Автобус подъехал к Останкинскому телецентру, когда стемнело, и непонятно откуда взявшиеся БТРы мятежников стали обстреливать верхние этажи. Стрельба с обеих сторон была уже столь интенсивной, что некоторые из приехавших залегли прямо на полу автобуса, а другие, в том числе и Дмитрий, выскочили из дверей и, пригнувшись, бросились через дорогу к деревьям, спотыкаясь о профессионально залегших боевиков и наталкиваясь на тех, кто приехал раньше, а теперь растерянно метался во все стороны. За несколько минут до этого те же люди радостно приветствовали грузовик, протаранивший холл первого этажа, но теперь, после ответной стрельбы из здания, после того, как первые убитые живописно раскинулись на асфальте, большинство охватила паника, а потому со всех сторон неслись самые отчаянные крики. Добежав до деревьев и упав на землю, Дмитрий слегка перевел дух и подумал о том, что эта небольшая пробежка посреди ночной перестрелки была самым неприятным делом в его жизни. Здесь, за деревьями, лежа и сидя, таилось уже немало людей, напряженно вглядывающихся в горящее здание телецентра и вздрагивающих от бухания гранатометов. Почти каждая автоматная очередь сопровождалась диким криком, а по дороге, прямо под пулями, подбирая раненых, металась машина «Скорой помощи». Дмитрий прилег на землю, с любопытством глядя, как темноту рассекают трассирующие пули, причем один из автоматчиков находился явно неподалеку, укрывшись в канализационном люке. И тут вдруг он почувствовал, как его кто-то трогает за плечо. Обернувшись, он, к немалому своему изумлению, увидел Погорелова.
- Здравствуйте.
- Здравствуйте… что вы тут делаете?
- Ну как же… тоже, что и вы, я полагаю… Участвую в народном восстании. Дмитрия передернуло:
- В чем участвуете?
- В народном восстании… - невозмутимо продолжал Погорелов. - Помните, еще в Козельске я вам говорил о двух характерных чертах русского народа?
- Да черт его знает…
- Я имею в виду смирение и крутость. Так вот теперь смирению пришел конец и настало время крутости.

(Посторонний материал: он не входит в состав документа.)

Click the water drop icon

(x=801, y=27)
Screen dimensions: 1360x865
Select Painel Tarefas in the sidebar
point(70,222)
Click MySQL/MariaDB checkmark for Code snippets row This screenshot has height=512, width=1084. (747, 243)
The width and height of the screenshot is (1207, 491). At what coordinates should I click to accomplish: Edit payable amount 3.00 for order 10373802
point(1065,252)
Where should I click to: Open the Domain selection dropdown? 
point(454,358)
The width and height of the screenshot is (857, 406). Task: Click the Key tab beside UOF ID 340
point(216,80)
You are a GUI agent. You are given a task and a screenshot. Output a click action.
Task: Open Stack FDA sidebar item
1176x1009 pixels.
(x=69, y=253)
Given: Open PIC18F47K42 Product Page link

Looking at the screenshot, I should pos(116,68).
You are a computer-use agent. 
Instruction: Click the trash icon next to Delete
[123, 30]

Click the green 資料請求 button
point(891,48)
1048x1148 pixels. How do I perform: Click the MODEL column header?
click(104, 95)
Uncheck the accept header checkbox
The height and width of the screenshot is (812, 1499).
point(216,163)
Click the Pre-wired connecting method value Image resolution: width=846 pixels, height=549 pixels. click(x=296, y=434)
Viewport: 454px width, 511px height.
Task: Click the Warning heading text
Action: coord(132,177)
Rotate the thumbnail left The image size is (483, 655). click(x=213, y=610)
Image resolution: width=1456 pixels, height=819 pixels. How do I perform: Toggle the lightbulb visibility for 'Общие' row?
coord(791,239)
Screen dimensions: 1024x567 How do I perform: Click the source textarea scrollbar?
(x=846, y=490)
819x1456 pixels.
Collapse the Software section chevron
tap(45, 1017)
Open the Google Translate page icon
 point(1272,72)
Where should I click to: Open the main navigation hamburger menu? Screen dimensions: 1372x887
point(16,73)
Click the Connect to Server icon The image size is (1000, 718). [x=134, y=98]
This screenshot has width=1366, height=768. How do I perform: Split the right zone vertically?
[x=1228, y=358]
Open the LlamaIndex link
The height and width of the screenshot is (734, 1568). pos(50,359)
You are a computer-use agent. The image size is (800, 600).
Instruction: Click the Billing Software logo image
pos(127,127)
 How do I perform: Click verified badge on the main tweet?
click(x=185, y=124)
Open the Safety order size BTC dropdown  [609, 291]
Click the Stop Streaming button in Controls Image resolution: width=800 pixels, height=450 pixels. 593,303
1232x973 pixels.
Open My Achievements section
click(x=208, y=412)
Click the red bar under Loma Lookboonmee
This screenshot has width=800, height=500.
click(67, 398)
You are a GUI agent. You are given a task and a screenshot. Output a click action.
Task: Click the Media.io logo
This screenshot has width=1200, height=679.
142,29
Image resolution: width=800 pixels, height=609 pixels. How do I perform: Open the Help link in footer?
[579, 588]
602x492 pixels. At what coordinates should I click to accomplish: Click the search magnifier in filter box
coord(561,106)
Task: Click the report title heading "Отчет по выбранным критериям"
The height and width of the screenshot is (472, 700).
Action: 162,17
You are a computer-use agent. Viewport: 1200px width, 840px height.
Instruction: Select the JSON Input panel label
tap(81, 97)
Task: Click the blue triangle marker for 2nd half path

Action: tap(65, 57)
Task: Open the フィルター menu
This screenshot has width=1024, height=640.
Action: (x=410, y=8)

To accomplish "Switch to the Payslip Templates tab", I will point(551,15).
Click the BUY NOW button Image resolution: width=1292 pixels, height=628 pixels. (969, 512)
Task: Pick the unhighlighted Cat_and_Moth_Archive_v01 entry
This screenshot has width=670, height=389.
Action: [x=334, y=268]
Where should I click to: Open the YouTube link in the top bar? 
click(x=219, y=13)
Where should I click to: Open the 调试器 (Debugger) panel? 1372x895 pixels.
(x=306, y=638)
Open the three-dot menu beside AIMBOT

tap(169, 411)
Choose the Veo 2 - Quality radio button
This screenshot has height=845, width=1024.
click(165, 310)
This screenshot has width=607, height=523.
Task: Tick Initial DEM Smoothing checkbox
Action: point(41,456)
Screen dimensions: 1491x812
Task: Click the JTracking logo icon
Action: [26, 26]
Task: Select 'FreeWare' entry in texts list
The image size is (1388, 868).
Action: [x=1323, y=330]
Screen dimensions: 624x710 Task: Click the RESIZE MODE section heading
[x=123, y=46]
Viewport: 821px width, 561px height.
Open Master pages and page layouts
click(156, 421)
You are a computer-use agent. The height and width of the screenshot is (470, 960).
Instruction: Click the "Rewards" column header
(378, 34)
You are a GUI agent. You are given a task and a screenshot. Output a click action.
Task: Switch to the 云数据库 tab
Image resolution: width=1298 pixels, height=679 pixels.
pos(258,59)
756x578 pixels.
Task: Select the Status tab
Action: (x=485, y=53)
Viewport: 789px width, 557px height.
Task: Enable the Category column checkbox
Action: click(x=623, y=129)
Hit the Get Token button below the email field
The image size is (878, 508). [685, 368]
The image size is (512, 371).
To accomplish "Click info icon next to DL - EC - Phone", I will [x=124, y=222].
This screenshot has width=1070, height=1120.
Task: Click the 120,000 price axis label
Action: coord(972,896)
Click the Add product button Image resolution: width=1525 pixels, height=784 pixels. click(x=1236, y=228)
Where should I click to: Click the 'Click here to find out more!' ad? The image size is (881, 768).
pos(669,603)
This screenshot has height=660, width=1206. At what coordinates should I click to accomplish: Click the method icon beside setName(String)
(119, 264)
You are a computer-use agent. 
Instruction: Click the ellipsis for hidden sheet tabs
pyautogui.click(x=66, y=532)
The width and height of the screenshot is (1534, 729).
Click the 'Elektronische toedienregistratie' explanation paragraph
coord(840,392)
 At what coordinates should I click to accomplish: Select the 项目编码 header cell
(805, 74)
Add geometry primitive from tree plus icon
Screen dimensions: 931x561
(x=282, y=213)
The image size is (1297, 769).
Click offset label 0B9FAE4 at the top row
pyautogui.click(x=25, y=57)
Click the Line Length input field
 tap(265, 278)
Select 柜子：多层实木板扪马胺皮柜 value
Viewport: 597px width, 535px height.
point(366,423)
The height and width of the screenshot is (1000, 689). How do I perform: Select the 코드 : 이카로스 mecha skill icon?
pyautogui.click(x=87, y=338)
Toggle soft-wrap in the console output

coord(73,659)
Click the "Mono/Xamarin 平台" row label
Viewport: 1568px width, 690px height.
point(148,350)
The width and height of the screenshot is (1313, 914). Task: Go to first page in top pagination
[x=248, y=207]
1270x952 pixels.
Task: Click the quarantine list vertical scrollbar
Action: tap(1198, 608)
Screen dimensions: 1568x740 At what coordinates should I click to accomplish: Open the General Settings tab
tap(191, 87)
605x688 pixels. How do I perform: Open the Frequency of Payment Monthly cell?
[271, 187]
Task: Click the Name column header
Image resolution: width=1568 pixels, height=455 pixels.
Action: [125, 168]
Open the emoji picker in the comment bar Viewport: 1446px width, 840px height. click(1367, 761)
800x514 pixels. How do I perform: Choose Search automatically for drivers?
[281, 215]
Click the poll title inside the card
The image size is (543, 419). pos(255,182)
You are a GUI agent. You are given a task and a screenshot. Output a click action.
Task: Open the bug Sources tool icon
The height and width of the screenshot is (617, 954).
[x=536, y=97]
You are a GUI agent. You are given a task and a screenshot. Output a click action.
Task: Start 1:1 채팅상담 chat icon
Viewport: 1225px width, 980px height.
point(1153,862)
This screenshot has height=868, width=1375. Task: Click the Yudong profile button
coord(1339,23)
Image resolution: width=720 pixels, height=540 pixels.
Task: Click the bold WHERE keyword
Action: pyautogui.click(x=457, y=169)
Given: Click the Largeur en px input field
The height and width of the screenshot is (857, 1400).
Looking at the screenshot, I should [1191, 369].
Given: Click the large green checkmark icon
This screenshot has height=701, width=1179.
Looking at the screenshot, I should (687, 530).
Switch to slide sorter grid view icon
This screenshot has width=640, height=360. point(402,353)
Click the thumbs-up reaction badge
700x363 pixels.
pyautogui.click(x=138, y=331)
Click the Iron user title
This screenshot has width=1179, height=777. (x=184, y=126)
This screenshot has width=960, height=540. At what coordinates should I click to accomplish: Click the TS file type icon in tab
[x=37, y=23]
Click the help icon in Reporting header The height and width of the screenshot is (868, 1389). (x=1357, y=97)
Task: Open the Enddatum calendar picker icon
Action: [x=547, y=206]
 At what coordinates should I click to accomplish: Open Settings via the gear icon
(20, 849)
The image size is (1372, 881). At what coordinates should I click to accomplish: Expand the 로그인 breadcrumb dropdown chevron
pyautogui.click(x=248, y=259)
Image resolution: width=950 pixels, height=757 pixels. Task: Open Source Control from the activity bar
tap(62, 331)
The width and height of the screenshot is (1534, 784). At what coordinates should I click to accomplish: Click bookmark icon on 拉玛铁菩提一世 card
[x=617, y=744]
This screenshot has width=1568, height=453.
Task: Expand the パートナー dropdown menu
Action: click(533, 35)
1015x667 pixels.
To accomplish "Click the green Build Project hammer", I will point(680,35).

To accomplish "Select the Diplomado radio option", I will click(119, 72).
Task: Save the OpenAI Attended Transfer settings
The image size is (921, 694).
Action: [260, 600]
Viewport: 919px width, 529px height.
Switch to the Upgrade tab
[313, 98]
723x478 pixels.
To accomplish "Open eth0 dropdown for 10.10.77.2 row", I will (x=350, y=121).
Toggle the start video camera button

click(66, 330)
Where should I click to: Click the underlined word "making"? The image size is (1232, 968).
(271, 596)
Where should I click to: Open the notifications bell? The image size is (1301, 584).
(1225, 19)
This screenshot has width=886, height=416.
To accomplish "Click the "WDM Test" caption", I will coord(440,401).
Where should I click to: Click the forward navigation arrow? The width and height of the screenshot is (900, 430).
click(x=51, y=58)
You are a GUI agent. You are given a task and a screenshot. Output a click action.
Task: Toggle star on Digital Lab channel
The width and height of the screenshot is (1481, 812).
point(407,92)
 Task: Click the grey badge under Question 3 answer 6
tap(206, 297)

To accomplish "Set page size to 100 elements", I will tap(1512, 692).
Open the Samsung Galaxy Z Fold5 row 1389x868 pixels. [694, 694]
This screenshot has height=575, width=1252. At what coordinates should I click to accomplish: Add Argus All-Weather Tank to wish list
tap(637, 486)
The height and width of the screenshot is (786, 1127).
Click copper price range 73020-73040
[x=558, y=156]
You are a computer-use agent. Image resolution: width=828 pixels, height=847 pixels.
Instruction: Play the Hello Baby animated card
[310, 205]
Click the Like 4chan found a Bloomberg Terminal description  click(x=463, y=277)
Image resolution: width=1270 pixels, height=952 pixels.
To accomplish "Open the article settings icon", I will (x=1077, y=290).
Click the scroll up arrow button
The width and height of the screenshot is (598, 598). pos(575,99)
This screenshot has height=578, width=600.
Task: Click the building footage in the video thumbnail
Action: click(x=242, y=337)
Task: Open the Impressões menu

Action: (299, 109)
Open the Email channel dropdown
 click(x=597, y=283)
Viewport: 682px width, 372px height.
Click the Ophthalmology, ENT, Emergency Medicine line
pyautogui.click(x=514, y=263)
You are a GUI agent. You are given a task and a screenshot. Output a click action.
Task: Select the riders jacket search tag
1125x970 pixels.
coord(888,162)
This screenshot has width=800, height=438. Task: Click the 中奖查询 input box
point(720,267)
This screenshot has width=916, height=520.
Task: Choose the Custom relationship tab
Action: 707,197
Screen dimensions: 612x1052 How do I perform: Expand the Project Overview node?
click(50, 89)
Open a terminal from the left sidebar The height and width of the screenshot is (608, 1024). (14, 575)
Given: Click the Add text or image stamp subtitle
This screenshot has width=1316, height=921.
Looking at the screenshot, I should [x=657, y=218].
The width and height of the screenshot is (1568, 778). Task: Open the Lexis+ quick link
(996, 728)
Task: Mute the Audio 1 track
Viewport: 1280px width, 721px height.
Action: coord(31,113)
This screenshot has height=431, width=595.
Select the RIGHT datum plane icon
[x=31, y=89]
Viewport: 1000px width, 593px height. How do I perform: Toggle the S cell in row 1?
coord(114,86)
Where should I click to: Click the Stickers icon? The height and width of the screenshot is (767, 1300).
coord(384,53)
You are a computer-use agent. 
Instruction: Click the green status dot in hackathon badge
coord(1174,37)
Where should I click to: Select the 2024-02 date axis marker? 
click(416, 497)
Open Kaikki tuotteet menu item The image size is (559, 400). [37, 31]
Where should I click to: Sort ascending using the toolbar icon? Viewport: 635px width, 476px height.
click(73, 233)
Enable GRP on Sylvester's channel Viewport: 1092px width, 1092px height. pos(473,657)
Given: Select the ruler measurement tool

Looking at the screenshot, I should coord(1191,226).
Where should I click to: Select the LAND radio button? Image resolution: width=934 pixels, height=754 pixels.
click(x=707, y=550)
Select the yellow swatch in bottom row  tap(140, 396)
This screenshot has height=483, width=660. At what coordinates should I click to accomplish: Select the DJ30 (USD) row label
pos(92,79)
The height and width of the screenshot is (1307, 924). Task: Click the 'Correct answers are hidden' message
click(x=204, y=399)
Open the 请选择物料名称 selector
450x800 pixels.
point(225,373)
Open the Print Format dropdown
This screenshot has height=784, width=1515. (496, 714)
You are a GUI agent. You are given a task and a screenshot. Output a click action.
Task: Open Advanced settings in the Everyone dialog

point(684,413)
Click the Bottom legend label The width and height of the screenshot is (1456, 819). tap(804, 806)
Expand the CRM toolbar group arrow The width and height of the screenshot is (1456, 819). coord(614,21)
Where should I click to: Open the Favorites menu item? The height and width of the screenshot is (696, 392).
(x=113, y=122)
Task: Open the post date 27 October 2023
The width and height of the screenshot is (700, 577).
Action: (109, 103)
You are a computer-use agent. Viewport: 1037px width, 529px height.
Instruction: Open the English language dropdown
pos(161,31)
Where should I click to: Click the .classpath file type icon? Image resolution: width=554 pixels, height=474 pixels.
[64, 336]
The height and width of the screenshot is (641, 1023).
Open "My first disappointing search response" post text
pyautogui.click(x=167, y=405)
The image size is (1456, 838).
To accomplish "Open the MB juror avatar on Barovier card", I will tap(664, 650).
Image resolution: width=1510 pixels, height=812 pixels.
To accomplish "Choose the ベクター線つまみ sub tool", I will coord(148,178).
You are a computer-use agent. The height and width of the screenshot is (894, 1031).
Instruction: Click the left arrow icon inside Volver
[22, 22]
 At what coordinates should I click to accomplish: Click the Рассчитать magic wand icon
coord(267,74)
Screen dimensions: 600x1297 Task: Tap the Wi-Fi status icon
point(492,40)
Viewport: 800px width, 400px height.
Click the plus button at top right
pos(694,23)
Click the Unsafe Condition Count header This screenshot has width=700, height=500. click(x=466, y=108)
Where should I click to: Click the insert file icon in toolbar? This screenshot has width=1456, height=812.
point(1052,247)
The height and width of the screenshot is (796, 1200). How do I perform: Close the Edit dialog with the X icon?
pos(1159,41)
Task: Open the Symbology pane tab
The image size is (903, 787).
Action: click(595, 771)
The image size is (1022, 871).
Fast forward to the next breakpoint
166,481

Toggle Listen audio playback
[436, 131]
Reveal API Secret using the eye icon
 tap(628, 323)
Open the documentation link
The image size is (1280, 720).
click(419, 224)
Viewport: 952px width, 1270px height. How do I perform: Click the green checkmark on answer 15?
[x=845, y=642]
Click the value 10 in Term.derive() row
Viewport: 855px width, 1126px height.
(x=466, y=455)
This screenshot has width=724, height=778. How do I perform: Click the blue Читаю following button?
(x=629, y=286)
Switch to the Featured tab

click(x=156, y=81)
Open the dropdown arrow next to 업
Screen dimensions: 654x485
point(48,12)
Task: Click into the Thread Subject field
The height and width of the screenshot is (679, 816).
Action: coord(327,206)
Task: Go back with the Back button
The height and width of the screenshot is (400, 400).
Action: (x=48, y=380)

Дмитрий только брезгливо повел плечами.
- Ну и в чем выражается ваше участие - патроны подносите? Кстати, и давно вы тут?
- Тут недавно, а вообще, еще со вчерашнего дня, с митинга на Смоленской площади.
- Ну-ну, - только и произнес Дмитрий. Не зная о чем и не имея желания говорить что-либо еще, он отвернулся. Однако неприязнь и недоумение остались. Принять за народное восстание пьяный и бешеный разгул люмпенов… Черт, и почему, спрашивается, в наше время так легко сходят с ума на почве политики? Сколько людей, ставших известными благодаря своей борьбе с коммунистическим режимом - да тот же Погорелов никогда не вступал в партию, хотя ухитрился стать доктором наук, - оказались потом проповедниками настолько диких воззрений, что по сравнению с ними коммунистические догмы кажутся просто ясным и стройным мировоззрением.